- [Study questions]:
A – Decide whether each statement below agrees with the post on SARS-CoV-2 nsp1: (i) the post is organized in three parts; (ii) the alignment of the two nsp1 sequences shows large inserts or deletions; (iii) the alignment image was generated with MUSCLE. For each, answer yes or no and quote the words of the post that decide it.
B – Quote the post on SARS-CoV-2 nsp1 word for word, starting with "The first information" and going on through "a few exceptions).".
C – Continue the post on SARS-CoV-2 nsp1 from the point where it stops.

- [Text section]:
SARS-Cov-2 - part 3 - nsp1: A hopefully more detailed analysis of the cellular saboteur

Co-authored by Gabriella Jonasson

My German Cartesian mind (here we go with stereotypes) asks me to start with the first protein expressed by the viral genome of SARS-Cov-2, nsp1. That is, by far, not the low hanging fruit. But it is interesting to learn more about the roles of the different constituents of the virus. Nsp1 actually also has a few very interesting roles to facilitate the viral life-cycle in its host environment.

Before going into all the details, let me briefly explain how I’m going to structure this post and the upcoming ones. I’ll try to gather & summarise information I can find on the role, structure and the potential use of nsp1 as a therapeutic target, or at least what should be done to know whether it could be a therapeutic target one day. In order to evaluate these aspects I’ll organise the post in three parts. Firstly, I look at the sequence and its variability. Secondly, I’ll write a bout the protein’s role and go into more detail than what we usually can find in summaries like the one I wrote before. Lastly, I’ll list structures that could be used today, structures that could be of interest for homology modelling or structures that would be really interesting to obtain. In this last part, I’ll also discuss experiments to run and therapeutic options.

Sequence

Let’s first compare the protein sequence of the nsp1 region in SARS-CoV-2 with SARS-CoV.

Here’s a MUSCLE alignment of the two nsp1 sequences, using the SARS-CoV-2 as reference:

Alignment of SARS-CoV-2 nsp1 and SARS-CoV nsp1. Alignment done with MUSCLE and image generated with JalView.

Alignment of SARS-CoV-2 nsp1 and SARS-CoV nsp1. Alignment done with MUSCLE and image generated with JalView.

The first information that can be extracted from this alignment is that for both SARS viruses the nsp1:s are very close. No large inserts or deletions are observed. Mutations observed are mainly amino acid substitutions of similar types (a part from a few exceptions).

- [Data supplied]:
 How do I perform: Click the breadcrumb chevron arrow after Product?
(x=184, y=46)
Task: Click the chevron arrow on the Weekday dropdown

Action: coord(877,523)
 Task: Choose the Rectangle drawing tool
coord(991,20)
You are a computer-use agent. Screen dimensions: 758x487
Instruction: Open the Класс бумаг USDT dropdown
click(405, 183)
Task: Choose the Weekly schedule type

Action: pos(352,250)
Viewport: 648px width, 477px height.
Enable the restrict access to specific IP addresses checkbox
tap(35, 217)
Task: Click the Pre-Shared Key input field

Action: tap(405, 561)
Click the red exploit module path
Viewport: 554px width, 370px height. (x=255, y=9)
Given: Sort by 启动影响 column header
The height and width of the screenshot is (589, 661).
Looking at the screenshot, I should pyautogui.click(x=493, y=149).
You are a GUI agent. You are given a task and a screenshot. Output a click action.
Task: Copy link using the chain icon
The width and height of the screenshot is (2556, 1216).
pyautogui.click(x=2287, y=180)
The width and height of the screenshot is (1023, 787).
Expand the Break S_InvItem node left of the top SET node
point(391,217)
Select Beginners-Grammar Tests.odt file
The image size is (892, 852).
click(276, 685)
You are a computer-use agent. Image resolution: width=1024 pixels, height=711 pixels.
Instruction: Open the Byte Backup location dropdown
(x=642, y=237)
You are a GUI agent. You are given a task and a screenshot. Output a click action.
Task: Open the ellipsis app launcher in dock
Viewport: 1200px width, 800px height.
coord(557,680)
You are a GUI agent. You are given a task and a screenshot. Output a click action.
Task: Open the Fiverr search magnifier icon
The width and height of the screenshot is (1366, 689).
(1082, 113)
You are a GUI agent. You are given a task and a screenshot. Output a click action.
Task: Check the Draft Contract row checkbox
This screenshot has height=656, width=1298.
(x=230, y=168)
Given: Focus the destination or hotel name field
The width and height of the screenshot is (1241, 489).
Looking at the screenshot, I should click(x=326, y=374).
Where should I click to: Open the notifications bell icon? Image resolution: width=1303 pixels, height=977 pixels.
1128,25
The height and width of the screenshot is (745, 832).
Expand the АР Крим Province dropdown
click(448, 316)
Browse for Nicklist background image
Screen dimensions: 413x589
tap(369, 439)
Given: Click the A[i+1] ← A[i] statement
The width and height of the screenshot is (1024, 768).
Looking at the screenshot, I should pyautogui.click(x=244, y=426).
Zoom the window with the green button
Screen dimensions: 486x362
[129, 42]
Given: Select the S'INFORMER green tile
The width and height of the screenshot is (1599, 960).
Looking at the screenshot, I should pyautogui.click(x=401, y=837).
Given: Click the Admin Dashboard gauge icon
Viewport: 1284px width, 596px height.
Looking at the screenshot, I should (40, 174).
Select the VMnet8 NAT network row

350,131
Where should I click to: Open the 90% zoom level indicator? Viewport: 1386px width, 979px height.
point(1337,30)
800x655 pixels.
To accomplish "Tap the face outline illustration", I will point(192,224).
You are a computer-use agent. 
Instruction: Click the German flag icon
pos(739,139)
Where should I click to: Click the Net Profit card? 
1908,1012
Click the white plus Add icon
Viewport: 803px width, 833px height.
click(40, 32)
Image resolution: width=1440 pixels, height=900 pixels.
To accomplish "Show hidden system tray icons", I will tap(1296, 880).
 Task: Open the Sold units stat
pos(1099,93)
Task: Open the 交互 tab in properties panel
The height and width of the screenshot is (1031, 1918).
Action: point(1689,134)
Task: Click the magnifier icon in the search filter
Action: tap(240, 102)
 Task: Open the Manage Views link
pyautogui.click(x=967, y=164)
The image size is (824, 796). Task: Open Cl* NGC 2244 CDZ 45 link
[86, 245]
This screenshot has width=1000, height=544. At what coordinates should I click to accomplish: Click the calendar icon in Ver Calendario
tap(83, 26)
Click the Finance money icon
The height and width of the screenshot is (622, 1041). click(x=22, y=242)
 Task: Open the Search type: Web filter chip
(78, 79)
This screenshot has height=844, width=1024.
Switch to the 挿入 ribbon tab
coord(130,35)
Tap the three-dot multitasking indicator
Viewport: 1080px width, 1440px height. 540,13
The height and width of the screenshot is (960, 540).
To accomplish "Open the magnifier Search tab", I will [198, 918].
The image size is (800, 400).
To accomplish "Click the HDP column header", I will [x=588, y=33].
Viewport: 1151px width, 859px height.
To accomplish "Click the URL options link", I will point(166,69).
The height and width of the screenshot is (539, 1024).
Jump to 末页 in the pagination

- [Exercise results]:
A –
(i) Yes: "I’ll organise the post in three parts."
(ii) No: "No large inserts or deletions are observed."
(iii) No: "image generated with JalView."

B –
The first information that can be extracted from this alignment is that for both SARS viruses the nsp1:s are very close. No large inserts or deletions are observed. Mutations observed are mainly amino acid substitutions of similar types (a part from a few exceptions).

C –
The role of nsp1 is believed to be very similar in SARS-Cov and SARS-Cov-2. The mutations observed between both sequences here are likely not relevant for the functions of nsp1. I’ll try to complete this alignment with a statistical analysis on all nsp1’s of all different SARS-Cov and SARS-Cov-2 strains. It’ll allow to gain a bit more perspective on which amino-acids are important in the protein itself.

Role of the Protein

To better understand the role of nsp1 in SARS-CoV-2, let’s look at what’s known for two closely related coronaviruses - MERS-CoV and SARS-CoV.

MERS-CoV

The role of the MERS nsp1 has been described as Specific recognition of viral RNA that is required for efficient viral replication; possibly interacts with cyclophilins and is thought to be a major virulence factor because it suppresses protein synthesis through the degradation of host mRNA.

SARS-CoV

In SARS-CoV, nsp1 is described to suppress the host gene expression as well (including type I interferons). The authors of this study identified K164 and H165 as being important for the functional role of nsp1. They generated a K164A and H165A mutant and observed that gene expression of host mRNA was increased compared to the host mRNA levels (to some extent) with the wild-type virus. I highlighted both residues in the sequence alignment with a purple indicator - no difference between SARS-CoV and SARS-CoV-2.

Another contribution used mutagenesis to analyse the functional features of nsp1 and their role in host gene expression inhibition in a more systematic way. Here the authors followed the protein expression of nsp1 and the host mRNA gene expression but also looked at the inhibition of cell signalling, which is also inhibited by nsp1.

The set of mutations performed by the authors are all rather violent, but judge by yourselves:

Results from a systematic mutational study on SARS-CoV nsp1 reported here.

Results from a systematic mutational study on SARS-CoV nsp1 reported here.

All of these mutations are available as sequence annotations on the SARS-CoV proteome in 3decision (UniProt code R1AB_CVHSA). For instance, if you visualise the SARS-CoV nsp1 structure 2hsx in 3decision, you’ll have access to the mutations’ positions on the 3D structure . Careful though, the quality of this particular structure is more than questionable.

The the SARS-CoV nsp1 structure 2hsx opened in the Annotation Browser in 3decision. The focus lies on the annotations from the mutagenesis study mentioned in the table above.

The the SARS-CoV nsp1 structure 2hsx opened in the Annotation Browser in 3decision. The focus lies on the annotations from the mutagenesis study mentioned in the table above.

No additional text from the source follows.